***** Extrait

Ce contexte va indéniablement conditionner les évolutions des années futures, et une des évolutions majeures sera celle du nombre des musées. François Mairesse se base sur un recensement effectué par l’Unesco pour affirmer qu’aujourd’hui il existe environ 100 000 musées dans le monde. Mais la concentration muséale est avant tout liée au contexte occidental (Europe, Amérique du Nord), où la densité muséale est plus forte, et où aussi se concentrent les « méga-musées ». La répartition des formations muséales est d’ailleurs similaire, comme le montre une récente recherche menée par Audrey Doyen et François Mairesse. L’influence de l’Amérique et plus largement du monde anglosaxon sur le champ muséal se perçoit dans cette répartition et surtout de cette concentration des formations. Cette répartition n’est pas sans incidence sur les définitions du musée, qui sont très liées à leur lieu d’origine. Par exemple, on constate un lien très fort entre la perception sociale du musée et les propositions de définitions provenant d’Amérique latine.

**********

→ Exercice proposé 1: Renommez « chevron » en « arrow » dans le passage des entrées allant de la ligne qui contient « Toggle the 实时调参显示 switch » jusqu'à la fin des entrées, bornes comprises, puis recopiez uniquement ce passage sans aucune autre modification. Laissez les images de côté dans votre réponse.

***** Entrées associées

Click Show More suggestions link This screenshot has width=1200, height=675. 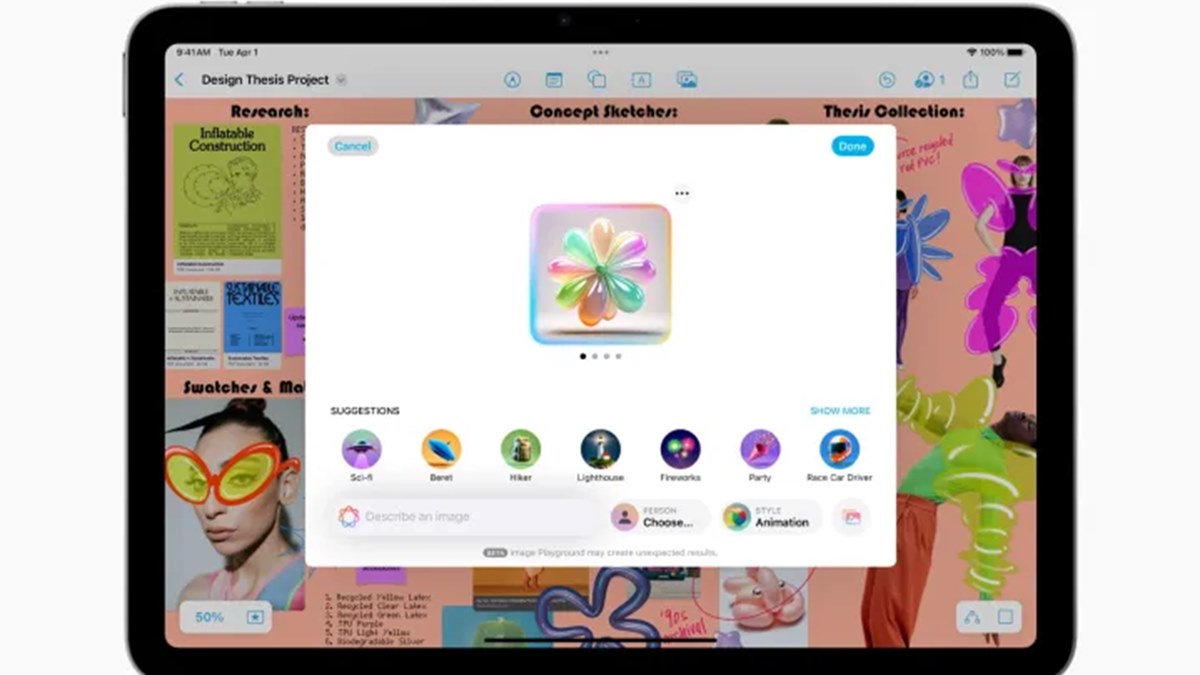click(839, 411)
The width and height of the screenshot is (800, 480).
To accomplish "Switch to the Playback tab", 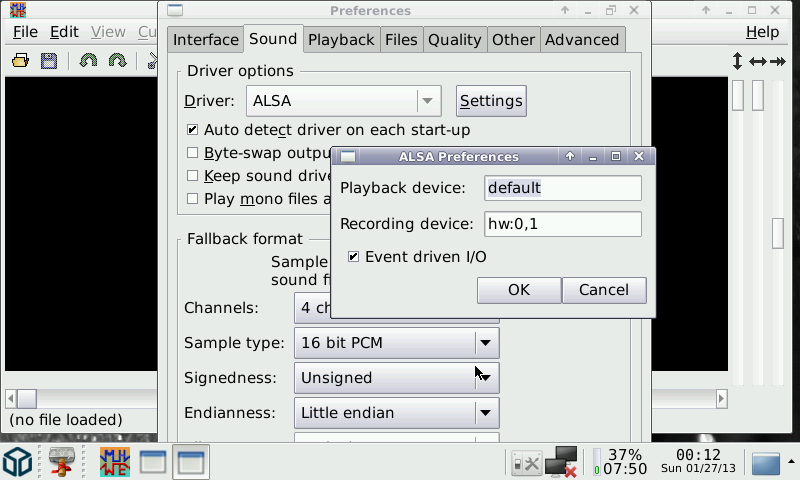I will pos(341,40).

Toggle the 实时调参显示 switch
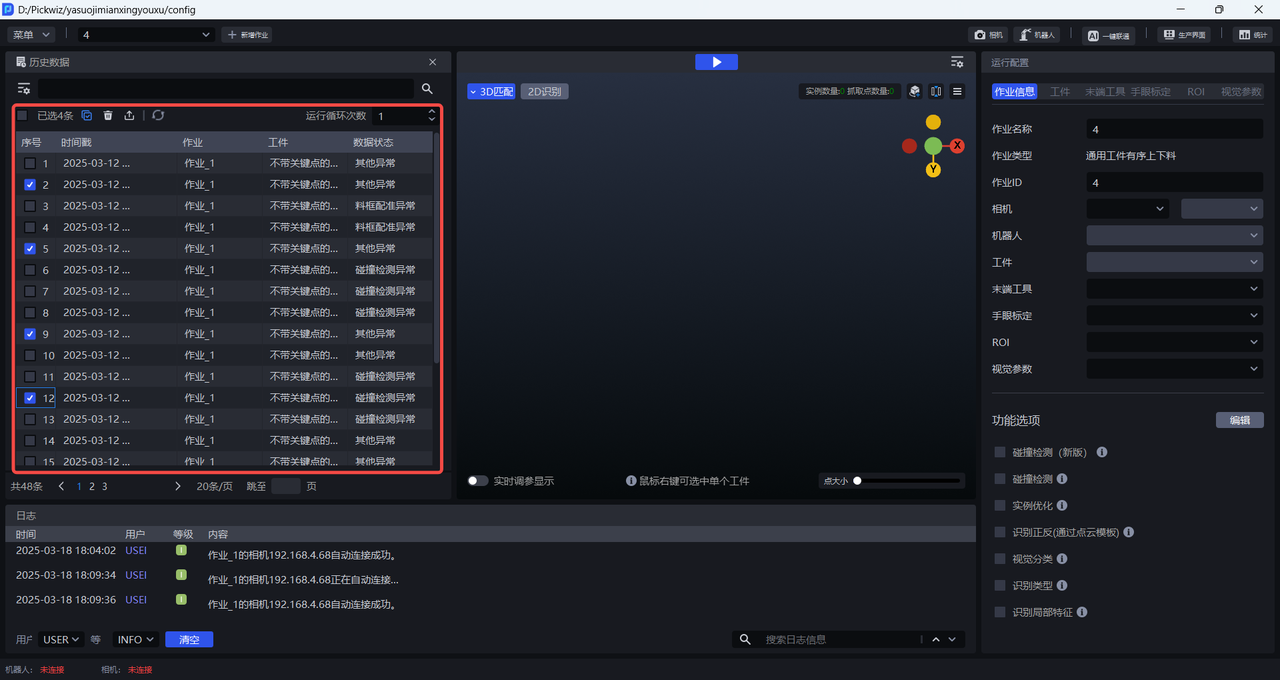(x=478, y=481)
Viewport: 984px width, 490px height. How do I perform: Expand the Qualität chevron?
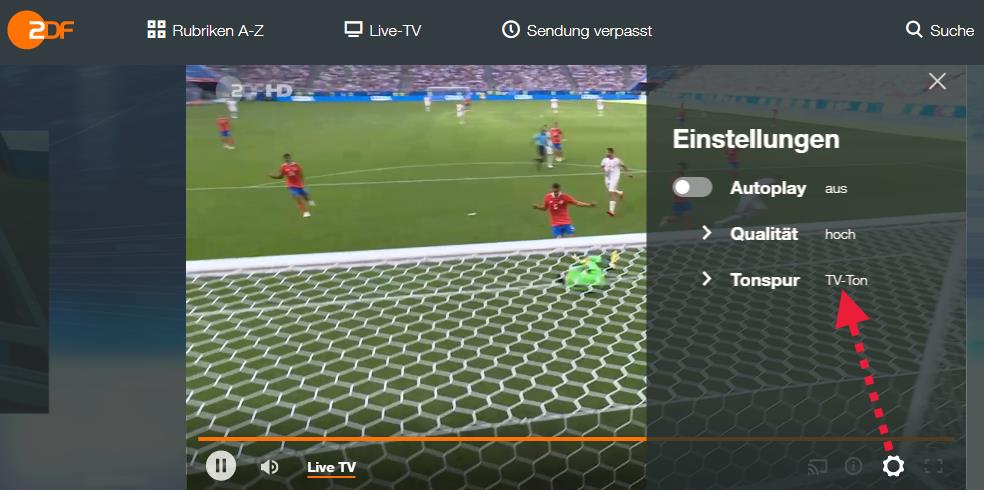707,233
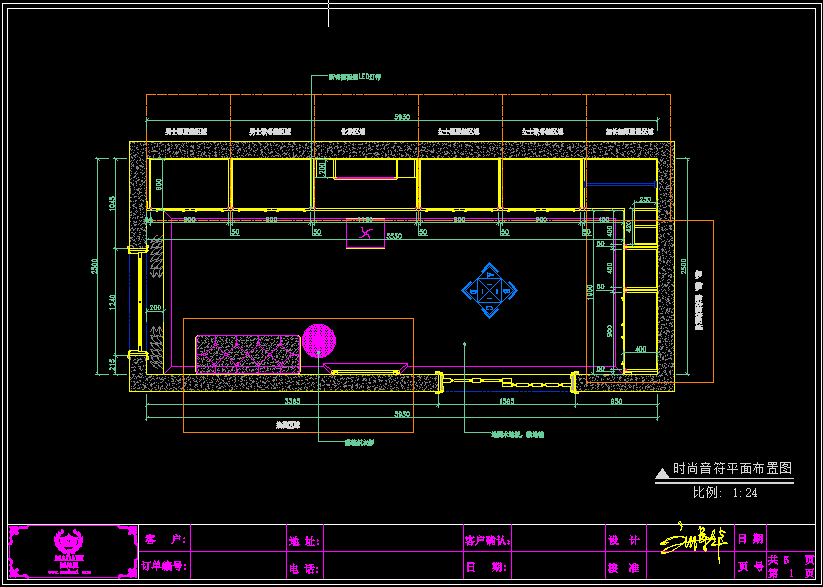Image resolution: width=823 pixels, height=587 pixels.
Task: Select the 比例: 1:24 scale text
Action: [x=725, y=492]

**********

→ Exercice proposé 2: Selon le texte sur les musées, combien de musées existe-t-il aujourd'hui dans le monde d'après le recensement de l'Unesco cité par François Mairesse ?

→ Réponse donnée 1:
Toggle the 实时调参显示 switch
(x=478, y=481)
Viewport: 984px width, 490px height. How do I perform: Expand the Qualität arrow?
707,233
Image resolution: width=823 pixels, height=587 pixels.
Task: Select the 比例: 1:24 scale text
Action: [x=725, y=492]

→ Réponse donnée 2: Environ 100 000 musées.